Conversely, in The Black and White Media Show Book, edited by John Twitchin of BBC TV's Continuing Education Department (published in 1988), EastEnders is praised for portraying black people on mainstream television, and for giving them "respectable, fleshed-out parts which allow them to be the most difficult of things — 'normal people'." Additionally, actress Judith Jacob has said that she looks back on her three years in EastEnders only with "delight". She has also said that she disagrees with the criticism EastEnders gets for paying "token lip service to blacks and minorities, who are usually depicted stereotypically." In 2006, she commented to the Walford Gazette, "EastEnders was the only show to [regularly employ] black actors. [Rival soap] Coronation Street just recently started bringing in black characters. There has always been a good flow of people in EastEnders."

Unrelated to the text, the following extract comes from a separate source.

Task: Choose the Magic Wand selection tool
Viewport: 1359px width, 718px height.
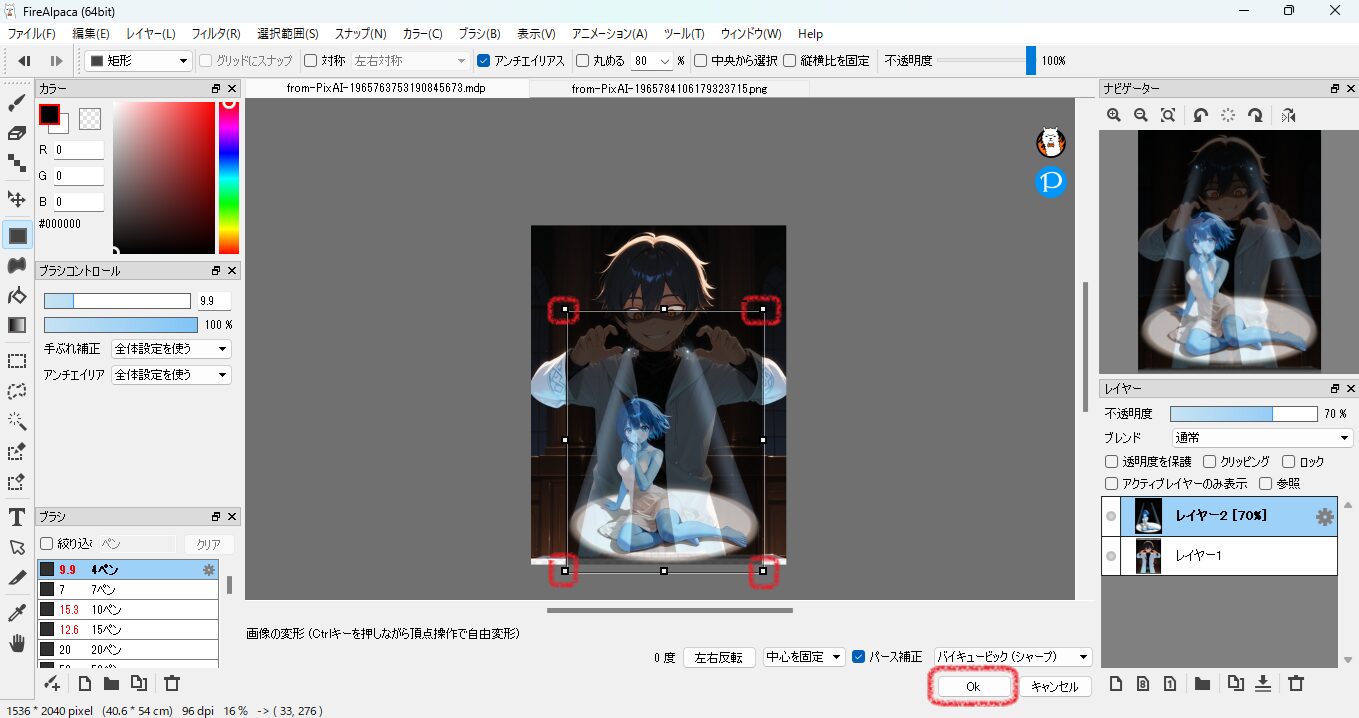Action: 17,421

Further criticism has been aimed at Carmel's portrayal as a health visitor. In the late 1980s, a specialist nursing magazine called Nursing Times had a feature on the character, remarking that she "has come in for quite a bit of stick from HVA [Health Visitors Association] members who haven't felt that the character gives a good impression of their role". HVA members expressed disappointment that the character "has not developed in a way which promotes the role of health visitors more positively." Roma Iskander, who had discussed the role with EastEnders scriptwriters on behalf of the HVA, said that "Carmel isn't a positive image of a black woman or a health visitor." The magazine article suggested that Carmel's personal problems with family and clients served her right "for moving to Albert Square in the first place. Health visitors be warned — don't live on your work patch". However, in Dominic Strinati's book, Come on Down?: Popular Media Culture in Post-War Britain, Christine Geraghty has argued that "the credibility of Carmel's character in the soap depended on her being part of the life of the Square, regularly and unproblematically available as a source of advice and support in her professional capacity as well as the focus of interest in terms of her personal life." Geraghty has said that tension arose from conflict in the 1980s soaps "between a desire to be positive about a particular issue and a commitment to credibility in terms of character and setting. The HVA, it would appear, want Carmel to be a model health visitor, demonstrating a wide range of skills in a professional manner. But the credibility of Carmel's character in the soap depends on her being a character who is part of the life of the Square, a professional who makes mistakes and whose personal life is almost a source of interest. Quite clearly, the demands for a positive image for health visitors as a profession are less pressing than the necessity to be able to deploy Carmel as a soap opera character. Those making the programme are quite certain that this is the way it must be."